* _TASK STATEMENT_: Go through the records below and copy out every line that contains the word "resolution".

* _DATASET EXTRACT_:
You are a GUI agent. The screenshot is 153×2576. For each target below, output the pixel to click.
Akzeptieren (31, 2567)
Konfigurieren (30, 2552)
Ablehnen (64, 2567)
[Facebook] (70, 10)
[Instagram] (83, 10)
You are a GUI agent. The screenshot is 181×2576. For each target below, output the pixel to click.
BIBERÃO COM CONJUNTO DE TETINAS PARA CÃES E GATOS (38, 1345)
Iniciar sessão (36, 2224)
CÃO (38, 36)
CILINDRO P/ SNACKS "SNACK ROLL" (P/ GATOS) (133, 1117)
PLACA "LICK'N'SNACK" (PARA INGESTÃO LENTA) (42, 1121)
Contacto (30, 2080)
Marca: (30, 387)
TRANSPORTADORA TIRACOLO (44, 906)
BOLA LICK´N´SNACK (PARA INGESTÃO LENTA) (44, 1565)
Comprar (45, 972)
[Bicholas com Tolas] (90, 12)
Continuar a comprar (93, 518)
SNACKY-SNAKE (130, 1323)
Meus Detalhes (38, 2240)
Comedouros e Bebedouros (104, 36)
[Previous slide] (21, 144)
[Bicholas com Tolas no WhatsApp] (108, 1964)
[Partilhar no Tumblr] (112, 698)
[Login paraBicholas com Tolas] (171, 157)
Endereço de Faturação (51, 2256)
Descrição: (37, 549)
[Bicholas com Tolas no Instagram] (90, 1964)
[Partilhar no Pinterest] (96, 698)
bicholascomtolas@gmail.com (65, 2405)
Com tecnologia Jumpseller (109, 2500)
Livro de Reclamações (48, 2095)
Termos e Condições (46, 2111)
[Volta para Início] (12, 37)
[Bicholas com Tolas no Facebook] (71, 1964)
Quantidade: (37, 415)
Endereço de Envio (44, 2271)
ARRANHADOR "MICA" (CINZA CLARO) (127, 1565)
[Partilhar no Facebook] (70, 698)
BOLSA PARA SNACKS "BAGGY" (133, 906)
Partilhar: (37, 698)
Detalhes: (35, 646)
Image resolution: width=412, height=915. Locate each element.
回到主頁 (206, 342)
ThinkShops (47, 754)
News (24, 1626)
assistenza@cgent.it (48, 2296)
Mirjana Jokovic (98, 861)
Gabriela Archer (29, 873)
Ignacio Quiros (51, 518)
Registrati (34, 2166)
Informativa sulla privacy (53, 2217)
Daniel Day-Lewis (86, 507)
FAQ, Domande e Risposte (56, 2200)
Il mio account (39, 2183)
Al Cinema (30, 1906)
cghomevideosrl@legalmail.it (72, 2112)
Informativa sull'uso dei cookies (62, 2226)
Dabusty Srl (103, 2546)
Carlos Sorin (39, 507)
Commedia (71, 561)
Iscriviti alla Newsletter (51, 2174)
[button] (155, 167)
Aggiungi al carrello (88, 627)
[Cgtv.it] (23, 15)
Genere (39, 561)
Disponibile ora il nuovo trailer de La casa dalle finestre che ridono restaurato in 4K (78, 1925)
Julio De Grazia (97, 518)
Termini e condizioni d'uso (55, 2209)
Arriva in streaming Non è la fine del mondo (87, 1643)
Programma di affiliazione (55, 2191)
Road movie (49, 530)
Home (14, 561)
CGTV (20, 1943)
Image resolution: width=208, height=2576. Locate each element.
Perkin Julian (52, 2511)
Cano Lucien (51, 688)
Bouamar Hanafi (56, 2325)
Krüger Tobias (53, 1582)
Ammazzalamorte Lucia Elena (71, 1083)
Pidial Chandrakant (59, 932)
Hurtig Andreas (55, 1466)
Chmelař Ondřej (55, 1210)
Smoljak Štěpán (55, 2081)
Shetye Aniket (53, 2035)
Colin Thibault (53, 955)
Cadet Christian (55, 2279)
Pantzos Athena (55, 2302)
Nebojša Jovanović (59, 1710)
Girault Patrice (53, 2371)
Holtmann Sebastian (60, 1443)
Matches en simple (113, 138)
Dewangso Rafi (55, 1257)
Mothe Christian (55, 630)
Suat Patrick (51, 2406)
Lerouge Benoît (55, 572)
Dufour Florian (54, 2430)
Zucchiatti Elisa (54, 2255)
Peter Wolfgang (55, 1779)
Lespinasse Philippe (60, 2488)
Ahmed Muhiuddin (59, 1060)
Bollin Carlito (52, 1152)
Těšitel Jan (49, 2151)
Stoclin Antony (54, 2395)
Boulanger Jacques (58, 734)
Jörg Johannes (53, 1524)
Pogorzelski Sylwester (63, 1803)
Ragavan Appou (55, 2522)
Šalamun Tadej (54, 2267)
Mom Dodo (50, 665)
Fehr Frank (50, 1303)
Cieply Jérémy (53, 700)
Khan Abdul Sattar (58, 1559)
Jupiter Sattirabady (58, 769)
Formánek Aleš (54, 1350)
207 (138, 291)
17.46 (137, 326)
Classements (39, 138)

* _SOLUTION BELOW_:
Image resolution: width=412, height=915. Locate each element.
Image resolution: width=208, height=2576. Locate each element.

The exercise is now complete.